**TASK DIRECTIONS**: Repeat the rows below with "Market Cap" swapped for "Trading Volume" and nothing else changed.

**MATERIAL PROVIDED**:
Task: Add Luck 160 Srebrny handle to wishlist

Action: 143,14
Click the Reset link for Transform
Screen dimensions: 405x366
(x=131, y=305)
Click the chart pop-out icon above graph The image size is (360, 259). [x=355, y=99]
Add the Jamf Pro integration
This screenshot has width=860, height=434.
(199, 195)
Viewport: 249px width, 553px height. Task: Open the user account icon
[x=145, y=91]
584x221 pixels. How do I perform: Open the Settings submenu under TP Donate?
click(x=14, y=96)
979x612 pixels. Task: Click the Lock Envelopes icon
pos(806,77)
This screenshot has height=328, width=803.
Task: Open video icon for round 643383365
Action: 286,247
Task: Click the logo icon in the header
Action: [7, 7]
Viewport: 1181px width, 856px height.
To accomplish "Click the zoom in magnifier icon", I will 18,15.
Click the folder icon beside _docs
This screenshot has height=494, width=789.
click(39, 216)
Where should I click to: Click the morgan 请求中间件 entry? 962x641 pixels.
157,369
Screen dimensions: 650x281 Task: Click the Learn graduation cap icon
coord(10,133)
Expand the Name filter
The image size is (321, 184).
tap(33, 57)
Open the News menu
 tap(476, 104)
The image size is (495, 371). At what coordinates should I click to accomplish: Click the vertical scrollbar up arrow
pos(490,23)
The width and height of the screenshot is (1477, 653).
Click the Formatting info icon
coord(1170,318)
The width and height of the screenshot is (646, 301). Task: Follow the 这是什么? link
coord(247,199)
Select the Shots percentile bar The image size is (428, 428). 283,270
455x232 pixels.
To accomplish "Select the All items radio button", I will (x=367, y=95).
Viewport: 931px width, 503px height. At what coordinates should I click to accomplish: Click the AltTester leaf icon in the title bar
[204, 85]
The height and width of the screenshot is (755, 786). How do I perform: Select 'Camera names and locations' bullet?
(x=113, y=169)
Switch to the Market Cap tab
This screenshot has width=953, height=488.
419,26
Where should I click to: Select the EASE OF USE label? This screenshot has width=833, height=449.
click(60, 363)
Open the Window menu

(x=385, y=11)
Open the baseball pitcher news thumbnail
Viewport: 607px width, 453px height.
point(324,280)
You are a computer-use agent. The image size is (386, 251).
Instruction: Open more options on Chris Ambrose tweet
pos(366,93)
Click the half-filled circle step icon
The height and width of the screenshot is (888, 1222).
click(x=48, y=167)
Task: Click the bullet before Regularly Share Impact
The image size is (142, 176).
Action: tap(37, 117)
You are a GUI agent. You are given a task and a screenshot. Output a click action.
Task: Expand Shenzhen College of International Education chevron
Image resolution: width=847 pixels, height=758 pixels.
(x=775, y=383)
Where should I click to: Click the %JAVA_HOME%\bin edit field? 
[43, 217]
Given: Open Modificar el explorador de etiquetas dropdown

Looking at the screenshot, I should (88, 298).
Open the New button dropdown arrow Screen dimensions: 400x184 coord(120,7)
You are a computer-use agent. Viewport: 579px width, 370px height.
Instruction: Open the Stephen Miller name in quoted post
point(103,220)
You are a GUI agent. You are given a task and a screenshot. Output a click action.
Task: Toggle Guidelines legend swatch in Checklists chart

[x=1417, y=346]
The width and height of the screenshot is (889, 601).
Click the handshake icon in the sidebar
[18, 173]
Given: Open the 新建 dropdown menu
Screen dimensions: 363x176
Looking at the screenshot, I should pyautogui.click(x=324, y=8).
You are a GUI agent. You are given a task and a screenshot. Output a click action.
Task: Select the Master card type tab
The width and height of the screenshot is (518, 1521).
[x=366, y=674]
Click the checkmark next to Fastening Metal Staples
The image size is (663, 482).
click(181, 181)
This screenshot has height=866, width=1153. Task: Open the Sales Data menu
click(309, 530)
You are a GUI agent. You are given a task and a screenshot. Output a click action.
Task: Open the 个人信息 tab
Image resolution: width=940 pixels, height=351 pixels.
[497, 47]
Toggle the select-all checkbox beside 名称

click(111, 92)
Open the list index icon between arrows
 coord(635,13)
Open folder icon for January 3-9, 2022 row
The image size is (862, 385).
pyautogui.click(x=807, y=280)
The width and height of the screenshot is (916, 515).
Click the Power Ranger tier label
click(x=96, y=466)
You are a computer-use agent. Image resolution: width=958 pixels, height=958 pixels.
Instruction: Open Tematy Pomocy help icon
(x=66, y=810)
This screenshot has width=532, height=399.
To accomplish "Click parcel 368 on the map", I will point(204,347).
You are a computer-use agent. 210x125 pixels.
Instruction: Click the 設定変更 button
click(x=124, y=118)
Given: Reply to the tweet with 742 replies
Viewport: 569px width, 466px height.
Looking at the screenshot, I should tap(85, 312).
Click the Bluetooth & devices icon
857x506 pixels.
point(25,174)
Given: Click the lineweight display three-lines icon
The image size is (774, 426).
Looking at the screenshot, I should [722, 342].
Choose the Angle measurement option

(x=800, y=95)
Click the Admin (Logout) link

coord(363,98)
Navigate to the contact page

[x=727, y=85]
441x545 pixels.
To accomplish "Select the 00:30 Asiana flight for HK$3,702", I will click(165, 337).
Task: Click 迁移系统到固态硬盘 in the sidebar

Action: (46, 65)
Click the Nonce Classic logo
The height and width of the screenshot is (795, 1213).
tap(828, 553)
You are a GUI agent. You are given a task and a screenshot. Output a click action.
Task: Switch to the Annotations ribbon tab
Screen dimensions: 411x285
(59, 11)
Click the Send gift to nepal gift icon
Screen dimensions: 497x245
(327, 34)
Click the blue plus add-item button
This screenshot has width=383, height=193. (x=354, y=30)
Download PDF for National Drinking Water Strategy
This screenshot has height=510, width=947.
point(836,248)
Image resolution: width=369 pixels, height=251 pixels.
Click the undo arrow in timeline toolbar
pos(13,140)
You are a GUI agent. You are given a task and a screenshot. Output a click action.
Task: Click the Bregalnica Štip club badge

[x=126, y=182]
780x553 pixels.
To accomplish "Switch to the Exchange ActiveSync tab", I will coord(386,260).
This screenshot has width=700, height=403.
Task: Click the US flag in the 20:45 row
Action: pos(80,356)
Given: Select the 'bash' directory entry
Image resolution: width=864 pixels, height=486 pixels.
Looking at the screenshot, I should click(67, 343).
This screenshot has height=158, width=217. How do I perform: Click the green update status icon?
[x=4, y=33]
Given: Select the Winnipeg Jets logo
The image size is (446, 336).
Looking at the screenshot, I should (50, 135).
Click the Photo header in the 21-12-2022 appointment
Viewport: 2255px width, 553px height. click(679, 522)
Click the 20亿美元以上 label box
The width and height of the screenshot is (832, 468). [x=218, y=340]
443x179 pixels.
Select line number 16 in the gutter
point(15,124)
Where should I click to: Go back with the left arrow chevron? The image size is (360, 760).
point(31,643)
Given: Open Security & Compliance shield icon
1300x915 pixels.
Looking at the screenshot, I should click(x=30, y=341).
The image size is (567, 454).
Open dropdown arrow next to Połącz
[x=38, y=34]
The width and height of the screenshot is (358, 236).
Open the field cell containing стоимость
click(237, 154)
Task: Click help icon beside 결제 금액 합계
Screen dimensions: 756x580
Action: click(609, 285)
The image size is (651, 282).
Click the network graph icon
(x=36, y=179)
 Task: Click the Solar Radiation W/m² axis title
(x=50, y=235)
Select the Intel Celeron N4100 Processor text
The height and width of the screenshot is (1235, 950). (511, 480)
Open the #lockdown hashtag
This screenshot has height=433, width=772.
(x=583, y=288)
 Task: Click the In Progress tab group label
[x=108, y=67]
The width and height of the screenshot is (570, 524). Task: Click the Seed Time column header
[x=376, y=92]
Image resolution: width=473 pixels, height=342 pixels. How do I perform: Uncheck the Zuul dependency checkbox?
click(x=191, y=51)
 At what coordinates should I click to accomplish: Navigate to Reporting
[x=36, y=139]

**EXERCISE OUTPUT**:
Task: Add Luck 160 Srebrny handle to wishlist

Action: 143,14
Click the Reset link for Transform
Screen dimensions: 405x366
(x=131, y=305)
Click the chart pop-out icon above graph The image size is (360, 259). [x=355, y=99]
Add the Jamf Pro integration
This screenshot has width=860, height=434.
(199, 195)
Viewport: 249px width, 553px height. Task: Open the user account icon
[x=145, y=91]
584x221 pixels. How do I perform: Open the Settings submenu under TP Donate?
click(x=14, y=96)
979x612 pixels. Task: Click the Lock Envelopes icon
pos(806,77)
This screenshot has height=328, width=803.
Task: Open video icon for round 643383365
Action: 286,247
Task: Click the logo icon in the header
Action: [7, 7]
Viewport: 1181px width, 856px height.
To accomplish "Click the zoom in magnifier icon", I will 18,15.
Click the folder icon beside _docs
This screenshot has height=494, width=789.
click(39, 216)
Where should I click to: Click the morgan 请求中间件 entry? 962x641 pixels.
157,369
Screen dimensions: 650x281 Task: Click the Learn graduation cap icon
coord(10,133)
Expand the Name filter
The image size is (321, 184).
tap(33, 57)
Open the News menu
 tap(476, 104)
The image size is (495, 371). At what coordinates should I click to accomplish: Click the vertical scrollbar up arrow
pos(490,23)
The width and height of the screenshot is (1477, 653).
Click the Formatting info icon
coord(1170,318)
The width and height of the screenshot is (646, 301). Task: Follow the 这是什么? link
coord(247,199)
Select the Shots percentile bar The image size is (428, 428). 283,270
455x232 pixels.
To accomplish "Select the All items radio button", I will (x=367, y=95).
Viewport: 931px width, 503px height. At what coordinates should I click to accomplish: Click the AltTester leaf icon in the title bar
[204, 85]
The height and width of the screenshot is (755, 786). How do I perform: Select 'Camera names and locations' bullet?
(x=113, y=169)
Switch to the Trading Volume tab
This screenshot has width=953, height=488.
419,26
Where should I click to: Select the EASE OF USE label? This screenshot has width=833, height=449.
click(60, 363)
Open the Window menu

(x=385, y=11)
Open the baseball pitcher news thumbnail
Viewport: 607px width, 453px height.
point(324,280)
You are a computer-use agent. The image size is (386, 251).
Instruction: Open more options on Chris Ambrose tweet
pos(366,93)
Click the half-filled circle step icon
The height and width of the screenshot is (888, 1222).
click(x=48, y=167)
Task: Click the bullet before Regularly Share Impact
The image size is (142, 176).
Action: tap(37, 117)
You are a GUI agent. You are given a task and a screenshot. Output a click action.
Task: Expand Shenzhen College of International Education chevron
Image resolution: width=847 pixels, height=758 pixels.
(x=775, y=383)
Where should I click to: Click the %JAVA_HOME%\bin edit field? 
[43, 217]
Given: Open Modificar el explorador de etiquetas dropdown

Looking at the screenshot, I should (88, 298).
Open the New button dropdown arrow Screen dimensions: 400x184 coord(120,7)
You are a computer-use agent. Viewport: 579px width, 370px height.
Instruction: Open the Stephen Miller name in quoted post
point(103,220)
You are a GUI agent. You are given a task and a screenshot. Output a click action.
Task: Toggle Guidelines legend swatch in Checklists chart

[x=1417, y=346]
The width and height of the screenshot is (889, 601).
Click the handshake icon in the sidebar
[18, 173]
Given: Open the 新建 dropdown menu
Screen dimensions: 363x176
Looking at the screenshot, I should pyautogui.click(x=324, y=8).
You are a GUI agent. You are given a task and a screenshot. Output a click action.
Task: Select the Master card type tab
The width and height of the screenshot is (518, 1521).
[x=366, y=674]
Click the checkmark next to Fastening Metal Staples
The image size is (663, 482).
click(181, 181)
This screenshot has height=866, width=1153. Task: Open the Sales Data menu
click(309, 530)
You are a GUI agent. You are given a task and a screenshot. Output a click action.
Task: Open the 个人信息 tab
Image resolution: width=940 pixels, height=351 pixels.
[497, 47]
Toggle the select-all checkbox beside 名称

click(111, 92)
Open the list index icon between arrows
 coord(635,13)
Open folder icon for January 3-9, 2022 row
The image size is (862, 385).
pyautogui.click(x=807, y=280)
The width and height of the screenshot is (916, 515).
Click the Power Ranger tier label
click(x=96, y=466)
You are a computer-use agent. Image resolution: width=958 pixels, height=958 pixels.
Instruction: Open Tematy Pomocy help icon
(x=66, y=810)
This screenshot has width=532, height=399.
To accomplish "Click parcel 368 on the map", I will point(204,347).
You are a computer-use agent. 210x125 pixels.
Instruction: Click the 設定変更 button
click(x=124, y=118)
Given: Reply to the tweet with 742 replies
Viewport: 569px width, 466px height.
Looking at the screenshot, I should tap(85, 312).
Click the Bluetooth & devices icon
857x506 pixels.
point(25,174)
Given: Click the lineweight display three-lines icon
The image size is (774, 426).
Looking at the screenshot, I should [722, 342].
Choose the Angle measurement option

(x=800, y=95)
Click the Admin (Logout) link

coord(363,98)
Navigate to the contact page

[x=727, y=85]
441x545 pixels.
To accomplish "Select the 00:30 Asiana flight for HK$3,702", I will click(165, 337).
Task: Click 迁移系统到固态硬盘 in the sidebar

Action: (46, 65)
Click the Nonce Classic logo
The height and width of the screenshot is (795, 1213).
tap(828, 553)
You are a GUI agent. You are given a task and a screenshot. Output a click action.
Task: Switch to the Annotations ribbon tab
Screen dimensions: 411x285
(59, 11)
Click the Send gift to nepal gift icon
Screen dimensions: 497x245
(327, 34)
Click the blue plus add-item button
This screenshot has width=383, height=193. (x=354, y=30)
Download PDF for National Drinking Water Strategy
This screenshot has height=510, width=947.
point(836,248)
Image resolution: width=369 pixels, height=251 pixels.
Click the undo arrow in timeline toolbar
pos(13,140)
You are a GUI agent. You are given a task and a screenshot. Output a click action.
Task: Click the Bregalnica Štip club badge

[x=126, y=182]
780x553 pixels.
To accomplish "Switch to the Exchange ActiveSync tab", I will coord(386,260).
This screenshot has width=700, height=403.
Task: Click the US flag in the 20:45 row
Action: pos(80,356)
Given: Select the 'bash' directory entry
Image resolution: width=864 pixels, height=486 pixels.
Looking at the screenshot, I should click(67, 343).
This screenshot has height=158, width=217. How do I perform: Click the green update status icon?
[x=4, y=33]
Given: Select the Winnipeg Jets logo
The image size is (446, 336).
Looking at the screenshot, I should (50, 135).
Click the Photo header in the 21-12-2022 appointment
Viewport: 2255px width, 553px height. click(679, 522)
Click the 20亿美元以上 label box
The width and height of the screenshot is (832, 468). [x=218, y=340]
443x179 pixels.
Select line number 16 in the gutter
point(15,124)
Where should I click to: Go back with the left arrow chevron? The image size is (360, 760).
point(31,643)
Given: Open Security & Compliance shield icon
1300x915 pixels.
Looking at the screenshot, I should click(x=30, y=341).
The image size is (567, 454).
Open dropdown arrow next to Połącz
[x=38, y=34]
The width and height of the screenshot is (358, 236).
Open the field cell containing стоимость
click(237, 154)
Task: Click help icon beside 결제 금액 합계
Screen dimensions: 756x580
Action: click(609, 285)
The image size is (651, 282).
Click the network graph icon
(x=36, y=179)
 Task: Click the Solar Radiation W/m² axis title
(x=50, y=235)
Select the Intel Celeron N4100 Processor text
The height and width of the screenshot is (1235, 950). (511, 480)
Open the #lockdown hashtag
This screenshot has height=433, width=772.
(x=583, y=288)
 Task: Click the In Progress tab group label
[x=108, y=67]
The width and height of the screenshot is (570, 524). Task: Click the Seed Time column header
[x=376, y=92]
Image resolution: width=473 pixels, height=342 pixels. How do I perform: Uncheck the Zuul dependency checkbox?
click(x=191, y=51)
 At what coordinates should I click to accomplish: Navigate to Reporting
[x=36, y=139]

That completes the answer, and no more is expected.